Plus les relations m'abimaient, moins je m'aimais ... car je m'en voulais de ne pas dire, de ne pas crier, de ne pas dire non, de ne pas dénoncer etc ...

Et c'est mon corps qui a été la première victime du désamour que je m'infligeais.

Je l'affamais et lui imposais des périodes de jeûne.

Je l'enfermais dans des vêtements qui l'emprisonnaient.

Je ne prenais pas soin de lui.

Je le maltraitais.

J'écoutais les injonctions qui m'étaient dictées.

Ce comportement a duré des années avec des pics d'alerte que j'ai pu maitriser ... jusqu'à ce que je ne puisse plus le faire mentalement.

Ma santé mentale a beaucoup souffert de cette gymnastique émotionnelle, car je ne savais plus qui j'étais. Je ne savais pas comment me sauver et me préserver de la manière dont je me présentais aux autres.

Je me mettais à disposition, sans définir mes limites... je n'ai pas su le faire.

Et moins j'avais l'espace de m'aimer ... MOI !

S'aimer soi-même qu'est ce que cela veut bien pouvoir dire à une personne qui n'a jamais su ce que c'était durant son enfance et qui a noué par la suite ses relations sentimentales et émotionnelles sur la base de la peur d'être abandonnée.

A un certain moment, il est devenu nécessaire de tout recommencer.

De s'arrêter et de poser un regard bienveillant sur moi après des années où il m'a été dit que je n'étais capable d'aimer personne à part moi-même (ce n'est pourtant pas l'expérience que mon corps retient), que je pouvais être difficile à vivre et que mes peurs et traumas prenaient trop d'espace dans mon quotidien, ainsi que mon passé de survivante de violences éducatives et sexuelles ...

Comment s'aimer après cela, comment se dire que l'on va faire la démarche de s'aimer soi quand l'image que l'on renvoit est contraire à l'amour !

Il m'a donc fallu tout un travail de déconstruction et de mise en perspective de ma personnalité et de mon parcours.

Quand, j'ai le courage, je regarde timidement les photos de moi, mon sourire, la manière dont je me tiens et réapprends à apprivoiser mon image ...

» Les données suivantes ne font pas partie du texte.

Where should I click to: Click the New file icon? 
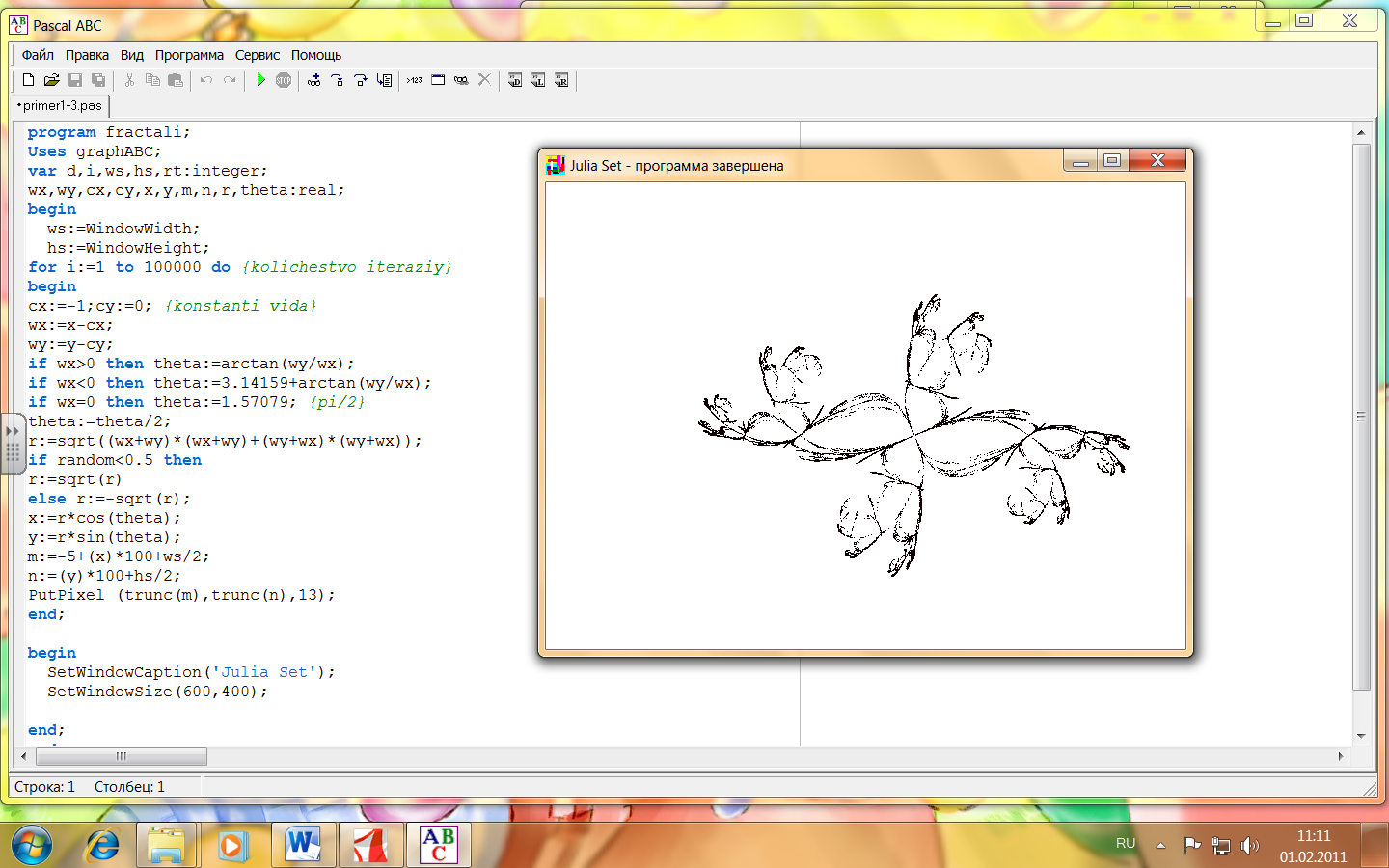[x=29, y=80]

Je dirai que c'est à partir de l'adolescence où mon image à commencer à me déplaire, mon corps qui a changé, les règles, les abus sexuels, les blessures invisibles à l'œil nu et je ne me suis plus vue.

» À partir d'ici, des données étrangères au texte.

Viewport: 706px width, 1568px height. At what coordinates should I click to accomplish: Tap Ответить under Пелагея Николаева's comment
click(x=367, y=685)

J'ai imaginé une personne qui ne vivait pas tout ce que je vivais malgré tous mes efforts, elle n'a jamais existé.

Une étrangère a alors pris possession de mon corps et de mon esprit et a élu résidence dans mon intérieur. J'ignorais comment la déloger, elle ne voulait pas partir.

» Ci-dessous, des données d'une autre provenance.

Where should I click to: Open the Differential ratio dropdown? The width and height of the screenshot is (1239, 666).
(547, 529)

Nous avons cohabité trop longtemps.

J'ai fini par l'expulser malgré plusieurs tentatives infructueuses.

Elle a failli avoir le fin mot sur moi !

Elle a voulu ma perte, ma déroute, ma mort !

Mais je ne l'ai pas laissé faire !

Je me suis aperçue que tout ce que j'entreprenais c'était parce que je ne m'aimais pas comme je l'aurai dû.

Ce qui a permis à ce que je laisse, sous ma responsabilité, des personnes et des situations me malmener à mon tour, ce qui alimentait la théorie que je pouvais aimer, m'aimer et être aimée.

Il m'arrive d'avoir des regrets, de regarder le passé et d'avoir honte.

Une envie irrépressible me prend de pouvoir tout effacer ...

Seulement, c'est mon chemin ... je dois le surpasser afin qu'il ne me définisse plus ... ne me définisse pas !

J'ai donc posé un regard aimant sur Audrey, la petite fille que j'étais en cessant de souhaiter ce que j'aurais aimé qu'elle soit.

J'ai regardé les accomplissements qu'elle a réalisés avec son si petit butin qui s'avère être colossal.

Alors, j'ai posé un regard aimant sur Audrey, l'adulte que je suis en cessant de souhaiter ce que j'aurais aimé que je sois.

J'ai regardé mes accomplissements et le butin que j'ai accumulé qui est colossal.

J'ai porté plainte à 19 ans contre mon père incestueux.

Après 3 ans d'enquête, d'interrogatoires, de révélations familiales, le procès a eu lieu et mon père incestueux a été condamné.

J'ai pu évoluer loin de lui, de ses assauts, de sa violence, des humiliations quotidiennes qu'il me faisait subir et les violences éducatives qu'il infligeait à mes frère et sœur.

Il n'y a aucun évènement de ce procès que j'aimerais modifier... même si dans mes cauchemars je le tue ... (tuer le père) !

Je m'imagine quand même avoir le courage de l'affronter.

20 ans après, très sincèrement, je n'ai pas la force de lui faire face... cela reste un cauchemar que j'ai vécu toute éveillée.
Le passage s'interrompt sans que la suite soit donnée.